[TEXTO]

Se realmente a filosofia medieval, não passasse de uma teologia os filósofos que possuíam a mesma fé teriam que comungar do mesmo pensamento. Ex: são Boa-Aventura e São Tomás de Aquino.

"Considera a filosofia uma ajuda indispensável para aprofundar a compreensão da fé e comunicar a verdade do evangelho a quantos não conhecem ainda" (Pp. João Paulo II, 1998, p.10) assim, "a fé é a razão constituem como que as duas asas pelas quais o espírito humano não se eleva para a contemplação da verdade" (Ibidem, p.5).

Os pais da filosofia tiveram por missão mostrar a ligação entre fé e razão e a religião.

Quando se menciona este movimento de aproximação dos cristãos à filosofia, é obrigatório recordar também a cautela com que eles olhavam outros elementos do mundo cultural pagão, como, por exemplo, a gnose.

O encontro, não foi fácil nem imediato, foi vista pelos primeiros cristãos como um transtorno.

A história revela que o próprio pensamento platônico, quando foi assumido pela teologia, sofreu profundas transformações, especialmente em conceitos como a imortalidade da alma, a divinização do homem e a origem do mal.

A cristianização do pensamento platônico e neoplatônico merecem menção particular os Padres Capadócios.

Quando se lhe deparou a verdade da fé cristã, então teve a força de realizar aquela conversão radical a que os filósofos não tinham conseguido induzi-lo.

A fé requer que o seu objeto seja compreendido com a ajuda da razão; por sua vez a razão, no apogeu da sua indagação, admite como necessário àquilo que a fé apresenta.

Entradas de dados coletadas:
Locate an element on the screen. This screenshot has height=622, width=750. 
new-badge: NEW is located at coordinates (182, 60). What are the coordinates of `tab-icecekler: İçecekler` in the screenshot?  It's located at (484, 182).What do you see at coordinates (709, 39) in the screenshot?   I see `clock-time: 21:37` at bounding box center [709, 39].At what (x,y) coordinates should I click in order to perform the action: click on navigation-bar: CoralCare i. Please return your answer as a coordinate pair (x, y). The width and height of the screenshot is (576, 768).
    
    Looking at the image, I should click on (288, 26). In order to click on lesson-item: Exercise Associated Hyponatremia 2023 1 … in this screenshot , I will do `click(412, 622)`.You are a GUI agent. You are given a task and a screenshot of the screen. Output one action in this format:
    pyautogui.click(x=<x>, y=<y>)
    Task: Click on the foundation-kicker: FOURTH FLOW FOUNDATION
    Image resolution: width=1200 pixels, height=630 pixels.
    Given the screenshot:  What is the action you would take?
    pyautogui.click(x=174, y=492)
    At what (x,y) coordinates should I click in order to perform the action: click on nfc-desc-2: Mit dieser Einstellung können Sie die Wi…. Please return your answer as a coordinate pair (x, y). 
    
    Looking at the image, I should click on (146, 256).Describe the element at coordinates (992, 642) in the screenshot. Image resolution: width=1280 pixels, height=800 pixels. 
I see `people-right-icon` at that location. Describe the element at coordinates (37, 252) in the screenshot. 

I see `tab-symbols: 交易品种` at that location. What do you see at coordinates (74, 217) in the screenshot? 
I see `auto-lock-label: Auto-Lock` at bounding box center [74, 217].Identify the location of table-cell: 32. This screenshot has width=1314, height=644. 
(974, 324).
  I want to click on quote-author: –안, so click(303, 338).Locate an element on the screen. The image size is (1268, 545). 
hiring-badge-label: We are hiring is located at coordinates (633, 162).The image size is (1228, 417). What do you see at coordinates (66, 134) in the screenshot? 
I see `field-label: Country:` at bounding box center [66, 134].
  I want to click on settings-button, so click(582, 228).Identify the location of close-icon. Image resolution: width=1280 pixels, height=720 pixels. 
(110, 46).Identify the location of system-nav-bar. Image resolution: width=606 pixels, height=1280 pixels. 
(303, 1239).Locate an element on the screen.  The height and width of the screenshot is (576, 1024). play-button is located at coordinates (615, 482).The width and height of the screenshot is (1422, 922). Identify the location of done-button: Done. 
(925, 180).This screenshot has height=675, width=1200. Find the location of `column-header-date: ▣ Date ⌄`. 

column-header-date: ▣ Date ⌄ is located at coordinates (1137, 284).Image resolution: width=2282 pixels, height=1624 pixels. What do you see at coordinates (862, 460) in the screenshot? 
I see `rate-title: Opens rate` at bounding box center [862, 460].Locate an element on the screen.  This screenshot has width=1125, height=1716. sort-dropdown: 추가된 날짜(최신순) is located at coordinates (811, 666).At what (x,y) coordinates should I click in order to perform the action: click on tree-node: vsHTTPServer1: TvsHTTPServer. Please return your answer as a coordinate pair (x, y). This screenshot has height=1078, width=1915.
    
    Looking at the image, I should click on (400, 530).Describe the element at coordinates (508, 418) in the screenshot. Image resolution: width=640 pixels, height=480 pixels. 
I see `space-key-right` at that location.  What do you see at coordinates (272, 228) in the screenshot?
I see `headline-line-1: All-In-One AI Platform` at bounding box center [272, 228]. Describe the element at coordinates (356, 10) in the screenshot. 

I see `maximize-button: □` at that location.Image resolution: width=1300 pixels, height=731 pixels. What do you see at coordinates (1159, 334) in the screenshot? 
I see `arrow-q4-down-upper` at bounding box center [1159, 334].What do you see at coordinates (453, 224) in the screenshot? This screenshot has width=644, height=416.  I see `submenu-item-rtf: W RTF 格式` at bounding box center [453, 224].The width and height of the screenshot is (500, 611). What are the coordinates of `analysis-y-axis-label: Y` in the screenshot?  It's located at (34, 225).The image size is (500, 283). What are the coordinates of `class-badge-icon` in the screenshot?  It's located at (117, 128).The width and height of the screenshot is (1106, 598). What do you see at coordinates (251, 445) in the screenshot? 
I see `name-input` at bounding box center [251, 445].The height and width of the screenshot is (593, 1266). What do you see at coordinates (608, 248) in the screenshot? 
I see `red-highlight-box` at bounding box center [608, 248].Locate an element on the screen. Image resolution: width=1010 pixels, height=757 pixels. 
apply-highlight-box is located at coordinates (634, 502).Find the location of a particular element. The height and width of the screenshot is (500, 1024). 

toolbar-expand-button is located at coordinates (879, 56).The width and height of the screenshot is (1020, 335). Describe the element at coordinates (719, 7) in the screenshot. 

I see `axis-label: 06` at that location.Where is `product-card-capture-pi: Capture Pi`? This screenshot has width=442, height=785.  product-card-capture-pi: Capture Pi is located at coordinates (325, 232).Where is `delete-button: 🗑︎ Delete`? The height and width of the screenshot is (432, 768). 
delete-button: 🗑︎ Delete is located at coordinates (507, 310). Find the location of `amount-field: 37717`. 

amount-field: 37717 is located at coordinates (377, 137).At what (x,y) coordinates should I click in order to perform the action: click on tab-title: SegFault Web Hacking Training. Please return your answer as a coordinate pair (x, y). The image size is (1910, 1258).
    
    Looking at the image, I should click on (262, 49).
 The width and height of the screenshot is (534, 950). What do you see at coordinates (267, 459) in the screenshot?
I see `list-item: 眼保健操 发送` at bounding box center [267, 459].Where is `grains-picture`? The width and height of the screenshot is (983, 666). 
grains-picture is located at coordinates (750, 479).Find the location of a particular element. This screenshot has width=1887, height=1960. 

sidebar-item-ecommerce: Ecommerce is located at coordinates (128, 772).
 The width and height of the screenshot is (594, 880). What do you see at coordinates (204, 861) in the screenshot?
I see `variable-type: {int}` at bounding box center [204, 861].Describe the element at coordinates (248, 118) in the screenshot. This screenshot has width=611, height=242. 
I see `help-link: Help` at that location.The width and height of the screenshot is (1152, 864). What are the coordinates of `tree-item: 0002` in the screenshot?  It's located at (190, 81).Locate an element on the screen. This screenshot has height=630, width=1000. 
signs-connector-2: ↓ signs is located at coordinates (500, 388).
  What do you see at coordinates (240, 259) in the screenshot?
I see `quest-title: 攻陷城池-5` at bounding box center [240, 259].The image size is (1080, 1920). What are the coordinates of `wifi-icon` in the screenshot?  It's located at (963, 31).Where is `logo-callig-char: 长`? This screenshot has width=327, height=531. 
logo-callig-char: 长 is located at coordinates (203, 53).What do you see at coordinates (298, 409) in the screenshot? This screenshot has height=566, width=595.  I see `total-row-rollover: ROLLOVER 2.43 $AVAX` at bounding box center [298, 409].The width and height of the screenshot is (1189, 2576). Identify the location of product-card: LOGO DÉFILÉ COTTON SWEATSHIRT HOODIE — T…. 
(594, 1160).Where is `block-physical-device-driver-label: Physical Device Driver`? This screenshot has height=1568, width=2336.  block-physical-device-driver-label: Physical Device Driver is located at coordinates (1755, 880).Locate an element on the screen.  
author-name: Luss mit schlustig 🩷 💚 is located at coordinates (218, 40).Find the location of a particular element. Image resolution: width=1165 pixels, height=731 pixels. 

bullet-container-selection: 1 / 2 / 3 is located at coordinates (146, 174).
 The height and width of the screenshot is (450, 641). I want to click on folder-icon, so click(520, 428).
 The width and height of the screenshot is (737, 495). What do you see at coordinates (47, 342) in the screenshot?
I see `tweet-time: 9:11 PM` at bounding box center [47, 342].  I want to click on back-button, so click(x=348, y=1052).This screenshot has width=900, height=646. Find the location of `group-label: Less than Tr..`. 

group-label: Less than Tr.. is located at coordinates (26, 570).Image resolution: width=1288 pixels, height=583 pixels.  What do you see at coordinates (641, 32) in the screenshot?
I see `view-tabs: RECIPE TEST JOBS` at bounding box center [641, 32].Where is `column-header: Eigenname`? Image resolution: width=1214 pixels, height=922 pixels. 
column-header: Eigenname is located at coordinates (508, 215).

[REQUISITOS DO EXERCÍCIO] Liste todos os conceitos que o texto sobre fé e razão cita como aqueles em que o pensamento platônico sofreu profundas transformações ao ser assumido pela teologia. As linhas não são necessárias para resolver a tarefa.

[RESPOSTA ESPERADA]
- A imortalidade da alma
- A divinização do homem
- A origem do mal